> [Text]
BEGIN
Claude via GitHub Copilot first pass — Claude via GitHub Copilot produced a more framework-aligned layout.

Obviously this landing page wouldn’t even convert my grandma, but Claude was able to, more or less, understand what I wanted and seemed to be able to make that happen within the confines of how Nue operates. Something funny happened as I was running this “experiment”, I just received an email from the Factory CEO asking how it’s going and if I have any feedback on Droid. You know what they say, “don’t judge an IDE by its open source model”, so I thought I’d give Droid another chance but this time using Claude Sonnet just as with GitHub Copilot. That did improve things a lot, so I suppose the big issue here was actually GLM and not Droid.

I later found out that what Claude did differently was to brute-force CSS into the application until I was kind of happy with the results, but I soon abandoned the idea of using Nue, I don’t believe current LLMs are ready for Nue (or the other way around). And just to reinforce this, I did try Crush + DeepSeek as well with similar results and about $2 worth of tokens.

I think Nue will be great once it’s matured enough and once models are trained on codebases that use it, until then, it’s going to be the kind of tool I use for “hand-crafted” applications.

Droid + React

Because I wasn’t ready to give up on either Droid or GLM 4.6, I decided to try and build a standard React page instead. I also got more documentation, copy samples and other assets produced to help the model. Things went decently up until a point when what I thought was a simple prompt, “remove the old artifacts and sections x, y, z”, broke the entire site. The model was very excited about the great work it did and didn’t think anything is wrong, but visually it was a disaster.

Broken site after refactor prompt — A simple cleanup prompt unintentionally broke the layout.

This is where I realized something big seems to be missing from Droid - I don’t think it’s using an LSP service, or not fully - because I’ve seen a lot of linting and syntax errors in code it generates and it did not seem aware of it.

The other thing which is missing is any kind of automated checkpointing, Copilot and Cursor allow you to go back to the previous state whenever things break. With Droid you are kind of left with a broken site and unless you commit chages between prompts, the only solution is to keep iterating until it’s fixed.

Overall the experience here was ok, again I was left disappointed by GLM 4.6. In my smaller tests it seemed to be doing really well and according to benchmarks and general feedback on the internet, it’s supposed to be great, things on the ground seemed to be quite different though.
END
> [Raw data]
BEGIN
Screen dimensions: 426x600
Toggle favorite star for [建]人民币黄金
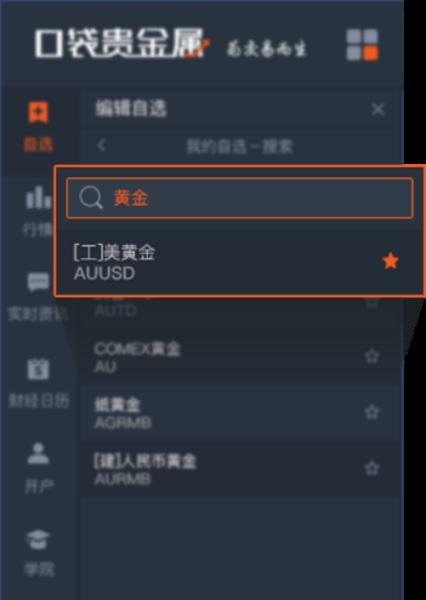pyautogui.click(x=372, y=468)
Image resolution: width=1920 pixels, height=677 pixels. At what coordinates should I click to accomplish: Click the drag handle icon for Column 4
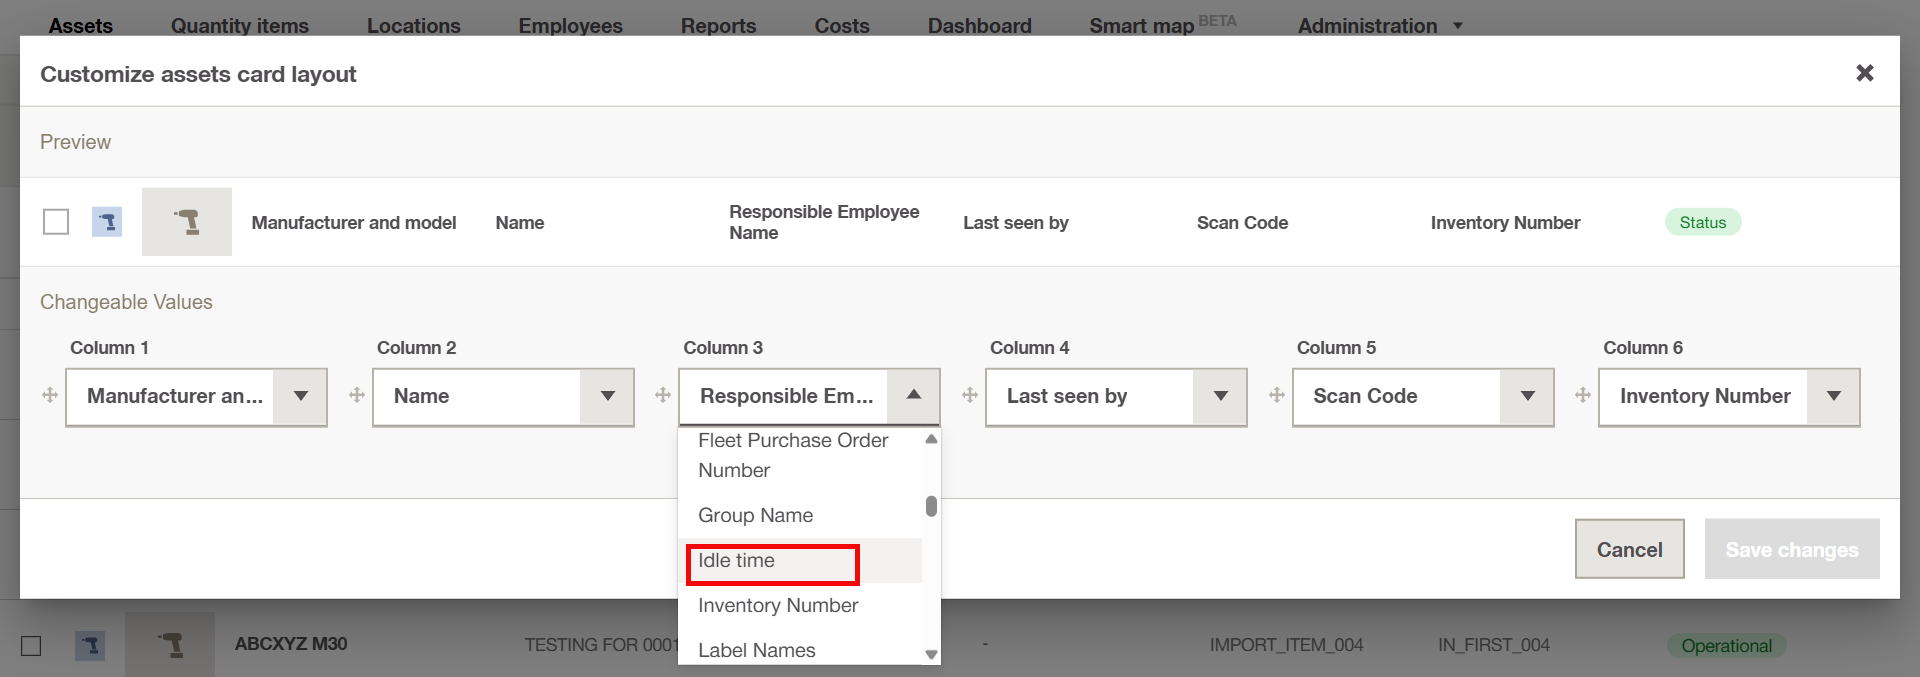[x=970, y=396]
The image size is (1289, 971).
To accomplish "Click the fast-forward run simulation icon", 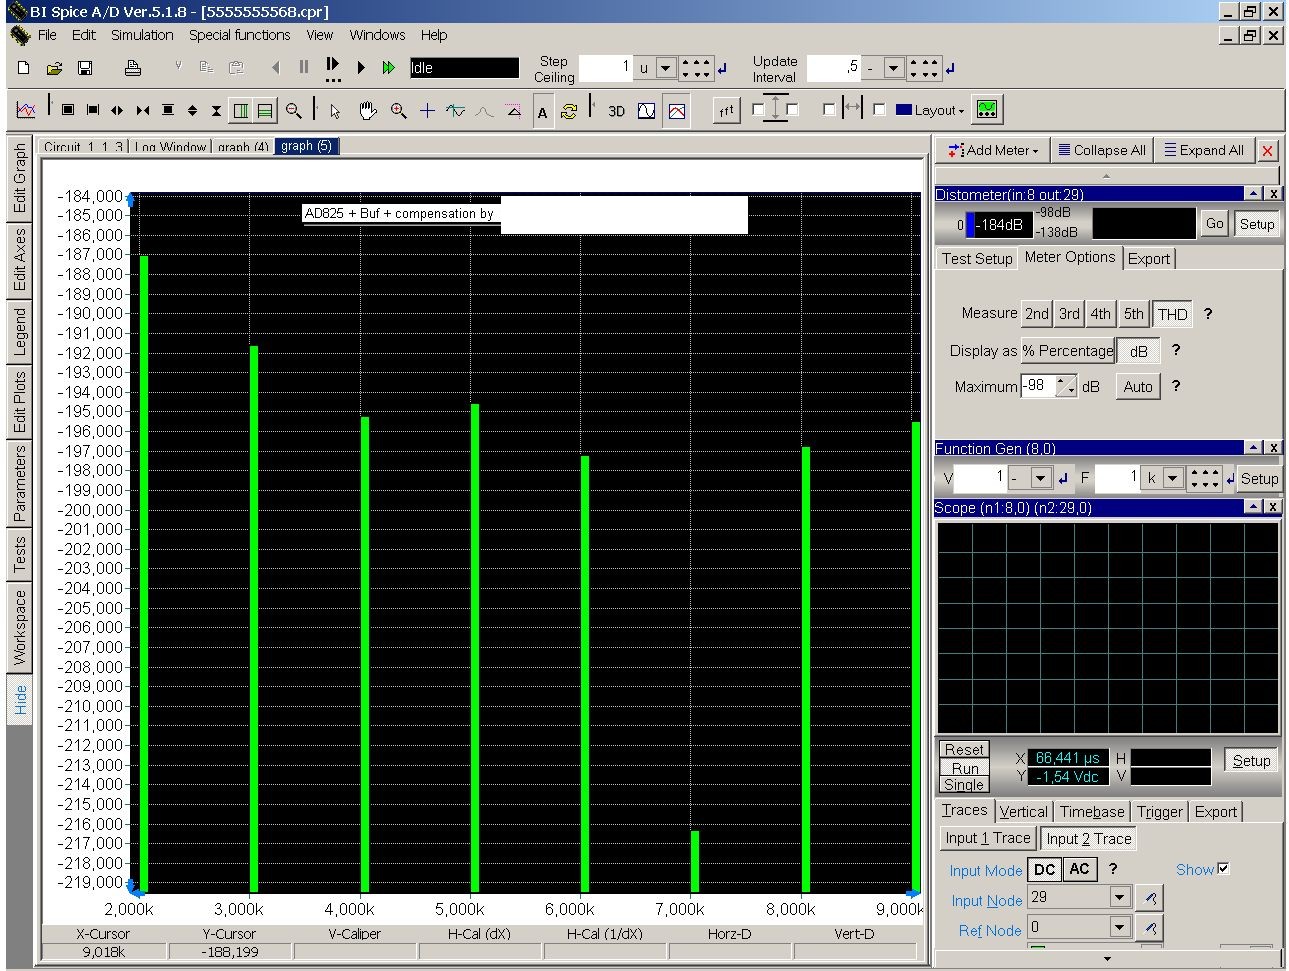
END
BEGIN
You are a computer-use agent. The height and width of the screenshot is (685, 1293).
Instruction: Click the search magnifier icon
END
> [Actions to take]
A: Copy the post on AI coding tools word for word, starting at "This is where" and ending at "until it’s fixed.".
B: Write the next part of the post on AI coding tools, picking up after its last sentence.
The records come from a different source than the post on AI coding tools.

> [Answers for each item]
A:
This is where I realized something big seems to be missing from Droid - I don’t think it’s using an LSP service, or not fully - because I’ve seen a lot of linting and syntax errors in code it generates and it did not seem aware of it.

The other thing which is missing is any kind of automated checkpointing, Copilot and Cursor allow you to go back to the previous state whenever things break. With Droid you are kind of left with a broken site and unless you commit chages between prompts, the only solution is to keep iterating until it’s fixed.

B:
Droid + GPT-5

For my last experiment, I fired up Droid, selected the GPT-5 model with high reasoning effect and went rummaging into my full stack codebase. I was so happy! It went through my task list like an eager engineer during their first week on the job. Every single request was properly researched, planned and implemented. I burned through about 10M tokens in a day, but I had fully functional features in my app.

What I found especially funny is that when I’m using GPT-5 with GitHub Copilot, the results are generally good but really nothing to write home about. GPT-5 with Droid is the engineer I always wanted in my team. I’m pretty sure that has to do with the reasoning settings. Even better, with Droid, GPT-5 has 0.5x token usage as opposed to 1x for Copilot, so you get more, better and cheaper.

Conclusion

What I learned is that when it comes to tokens, you really get what you paid for - the 0.25x consumption rate of GLM is good for basic things, but when it comes to using a completely new framework that requires clear reasoning capabilities it’s not quite there yet.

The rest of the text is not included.